→ **Tarefa proposta 1**
Indique se cada afirmação concorda com o texto sobre o Canal do Panamá, respondendo sim ou não e citando literalmente as palavras do texto que decidem: (a) a ACP declarou em comunicado que não alterou as taxas para atravessar o canal; (b) o anúncio dos EUA ocorreu antes da visita de Marco Rubio ao Panamá; (c) o Departamento de Estado divulgou sua mensagem na rede social X.

→ **Texto fornecido**

----

O governo panamenho e a Autoridade do Canal do Panamá (ACP) negaram nesta quinta-feira (6) que as embarcações do governo norte-americano poderão atravessar o canal sem pagar taxas, desmentindo informação veiculada pelo Departamento de Estado do governo Donald Trump.

O presidente do Panamá, José Raúl Mulino, classificou a afirmação dos norte-americanos como “intolerável” e uma “falsidade absoluta”.

“Tenho que rejeitar essa declaração do Departamento de Estado porque ela se baseia em uma falsidade. (…) Isso é intolerável, simplesmente intolerável. E hoje o Panamá está expressando ao mundo a minha rejeição absoluta de continuarmos a explorar as relações bilaterais com base em mentiras e falsidades”, afirmou o presidente panamenho.

Já a ACP, agência reguladora do empreendimento, disse em comunicado que não havia feito nenhuma alteração nas taxas ou direitos para atravessar o canal.

“Com total responsabilidade, a Autoridade do Canal do Panamá, como indicou, está disposta a estabelecer diálogo com autoridades relevantes dos EUA em relação ao trânsito de navios de guerra provenientes do referido país”, respondeu a agência.

Nesta quarta-feira (5) o governo dos EUA disse que o Panamá teria concordado em não cobrar de seus navios pelo trânsito no Canal do Panamá, economizando assim “milhões de dólares por ano”.

O anúncio foi feito após a visita do secretário de Estado dos EUA, Marco Rubio, ao país centro-americano, em meio à pressão do presidente Donald Trump para recuperar o controle da hidrovia.

“O governo do Panamá concordou em não cobrar mais tarifas dos navios do governo dos EUA que transitam pelo Canal do Panamá, economizando milhões de dólares por ano”, disse o Departamento de Estado dos EUA em uma mensagem publicada na rede social X.

----

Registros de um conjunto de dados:
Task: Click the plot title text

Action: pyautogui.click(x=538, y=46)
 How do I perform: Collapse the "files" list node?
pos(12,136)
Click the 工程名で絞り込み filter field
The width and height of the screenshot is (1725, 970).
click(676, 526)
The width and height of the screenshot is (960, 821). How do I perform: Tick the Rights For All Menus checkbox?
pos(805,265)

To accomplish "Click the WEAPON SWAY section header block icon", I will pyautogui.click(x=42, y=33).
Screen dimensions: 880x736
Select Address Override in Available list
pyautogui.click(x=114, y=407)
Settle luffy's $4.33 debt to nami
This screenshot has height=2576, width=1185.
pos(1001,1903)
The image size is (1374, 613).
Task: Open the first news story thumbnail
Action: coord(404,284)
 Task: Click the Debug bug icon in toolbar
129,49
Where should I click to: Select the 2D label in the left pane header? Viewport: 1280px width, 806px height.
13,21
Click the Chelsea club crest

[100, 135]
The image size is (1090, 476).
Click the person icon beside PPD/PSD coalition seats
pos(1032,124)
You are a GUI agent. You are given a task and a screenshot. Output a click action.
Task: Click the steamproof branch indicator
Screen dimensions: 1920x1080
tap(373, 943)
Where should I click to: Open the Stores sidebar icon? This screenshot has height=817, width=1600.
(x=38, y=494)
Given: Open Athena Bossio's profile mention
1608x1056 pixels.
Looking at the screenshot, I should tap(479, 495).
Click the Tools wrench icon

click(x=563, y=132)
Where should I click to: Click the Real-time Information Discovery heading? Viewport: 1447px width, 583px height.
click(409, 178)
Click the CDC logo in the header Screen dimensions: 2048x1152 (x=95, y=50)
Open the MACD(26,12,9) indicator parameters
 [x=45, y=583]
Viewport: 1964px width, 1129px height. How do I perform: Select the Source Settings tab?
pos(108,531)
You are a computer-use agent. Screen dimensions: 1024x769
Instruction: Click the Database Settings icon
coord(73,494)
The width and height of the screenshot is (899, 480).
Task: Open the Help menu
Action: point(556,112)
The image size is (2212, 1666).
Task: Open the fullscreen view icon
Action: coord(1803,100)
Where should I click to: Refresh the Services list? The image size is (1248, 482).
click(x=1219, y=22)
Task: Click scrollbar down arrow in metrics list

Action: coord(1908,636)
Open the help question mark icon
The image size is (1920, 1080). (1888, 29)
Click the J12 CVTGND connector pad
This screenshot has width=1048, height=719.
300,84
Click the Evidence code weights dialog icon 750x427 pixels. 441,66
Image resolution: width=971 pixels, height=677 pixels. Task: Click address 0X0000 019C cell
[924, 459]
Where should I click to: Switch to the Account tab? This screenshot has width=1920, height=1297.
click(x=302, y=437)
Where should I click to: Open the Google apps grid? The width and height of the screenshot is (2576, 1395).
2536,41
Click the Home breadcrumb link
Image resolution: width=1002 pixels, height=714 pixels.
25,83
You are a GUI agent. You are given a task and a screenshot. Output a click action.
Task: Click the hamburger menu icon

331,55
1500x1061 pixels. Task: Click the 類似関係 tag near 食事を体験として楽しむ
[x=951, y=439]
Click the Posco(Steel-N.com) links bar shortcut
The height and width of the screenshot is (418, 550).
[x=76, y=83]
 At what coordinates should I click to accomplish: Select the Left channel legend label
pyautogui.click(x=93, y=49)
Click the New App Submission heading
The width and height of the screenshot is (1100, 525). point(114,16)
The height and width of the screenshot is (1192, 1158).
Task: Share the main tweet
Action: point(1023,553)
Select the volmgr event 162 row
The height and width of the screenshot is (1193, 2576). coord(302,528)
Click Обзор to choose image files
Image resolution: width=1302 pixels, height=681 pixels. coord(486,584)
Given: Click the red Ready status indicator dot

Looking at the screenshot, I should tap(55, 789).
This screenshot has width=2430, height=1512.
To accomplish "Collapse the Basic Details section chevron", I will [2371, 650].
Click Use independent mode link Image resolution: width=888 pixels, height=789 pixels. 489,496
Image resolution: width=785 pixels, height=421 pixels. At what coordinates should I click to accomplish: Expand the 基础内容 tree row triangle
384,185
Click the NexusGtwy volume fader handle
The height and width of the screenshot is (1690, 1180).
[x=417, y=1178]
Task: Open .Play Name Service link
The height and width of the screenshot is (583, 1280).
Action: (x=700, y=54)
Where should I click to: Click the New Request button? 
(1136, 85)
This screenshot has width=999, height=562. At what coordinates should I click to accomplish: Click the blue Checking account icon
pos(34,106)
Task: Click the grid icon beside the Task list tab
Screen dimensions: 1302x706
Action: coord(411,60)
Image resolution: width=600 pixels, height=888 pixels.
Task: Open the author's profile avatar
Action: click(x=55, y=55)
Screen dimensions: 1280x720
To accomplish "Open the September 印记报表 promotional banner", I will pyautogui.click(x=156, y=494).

----

→ **Tarefa proposta 2**
Multiplique por 1,95 as coordenadas das respostas dos registros situados entre a linha que contém "How do I perform: Collapse" e a linha que contém "click(676, 526)", ambas incluídas, arredondando para inteiros com metades para cima. Reescreva apenas essas linhas, pedidos incluídos.

→ **Resultado correto 1**
(a) Sim: "não havia feito nenhuma alteração nas taxas ou direitos para atravessar o canal".
(b) Não: "O anúncio foi feito após a visita do secretário de Estado dos EUA, Marco Rubio".
(c) Sim: "em uma mensagem publicada na rede social X".

→ **Resultado correto 2**
 How do I perform: Collapse the "files" list node?
pos(23,265)
Click the 工程名で絞り込み filter field
The width and height of the screenshot is (1725, 970).
click(1318, 1026)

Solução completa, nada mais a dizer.